Owned and operated by the Royal Spanish Golf Federation, the Centro Nacional is a public golf course which was built on land destined to become a waste dump.
The golf course is virtually surrounded by urbanisation, with the main outer ring road and a railway line running along one of its boundaries and housing and office blocks to the southwest. To the north, however, is an environmentally protected Monte del Pardo forest. This is considered the most important area of Mediterranean forest and scrub in the province of Madrid. The presence of the golf course provides protection against creeping urbanisation into this environmentally sensitive area.“
A railway line and urbanisation surrounds Centro Nacional.
The site takes up 43 hectares and 11 of these have been designated low maintenance to provide havens for wildlife. Bird boxes have been erected, native plants encouraged and a section of the course is conserved for reptiles. The value of this green space is not only recognised by increased real estate value in the neighbourhood, but also by the Golf Environment Organization (GEO) who awarded it their ecolabel.
Centro Nacional has been part of the regional government of Madrid’s ‘Biogolf project, whose main objectives are promoting biodiversity and eco-efficiency in golf course management.
Whilst the golf course plays an important role in providing urban green space and a haven for wildlife in an otherwise inhospitable environment, Centro Nacional also serves as an example of a golf facility that can be enjoyed by all standards of golfer.
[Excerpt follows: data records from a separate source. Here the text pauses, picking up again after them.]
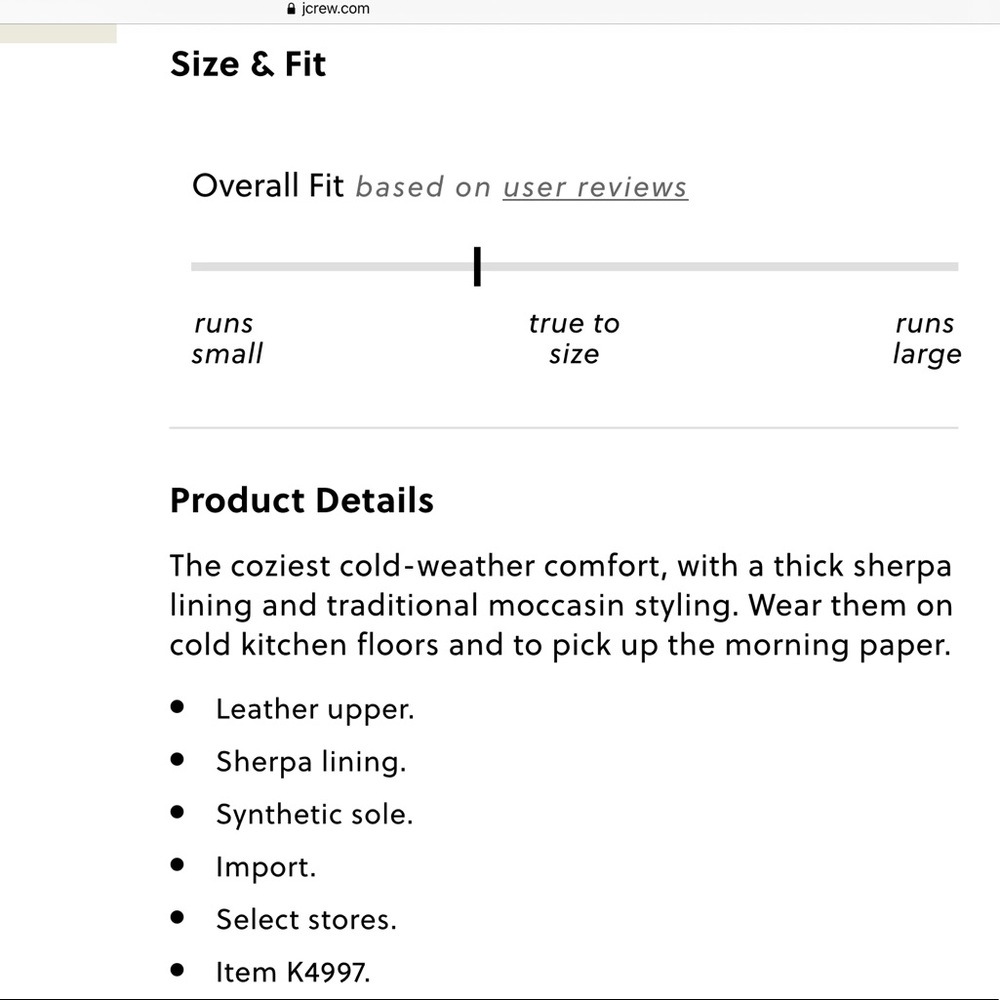
Task: Select the runs large label
Action: pos(925,338)
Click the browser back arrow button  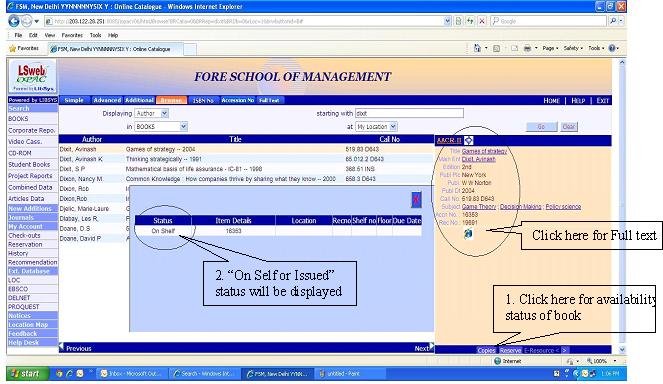click(14, 21)

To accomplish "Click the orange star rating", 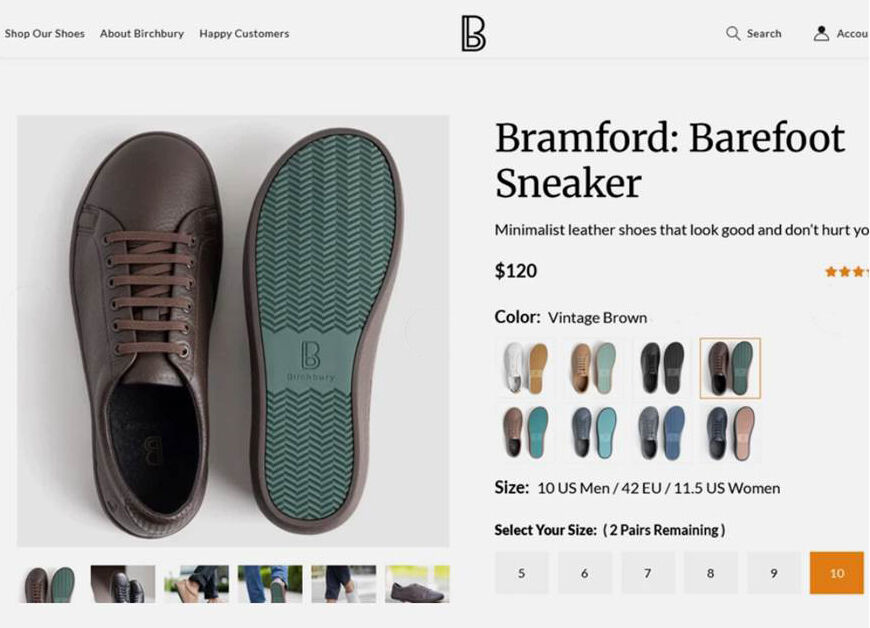I will (x=846, y=271).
Over 2,000 people are introduced to the game and receive lessons annually and the driving range is extremely busy. The Centro Nacional has also hosted the European Tour’s 2007 Spanish Open and 2009 Madrid Masters championships.
Centro Nacional is an excellent example of golf being used to improve land use; providing healthy recreation to the residents of a metropolitan area, a refuge for wildlife and protection against urban sprawl.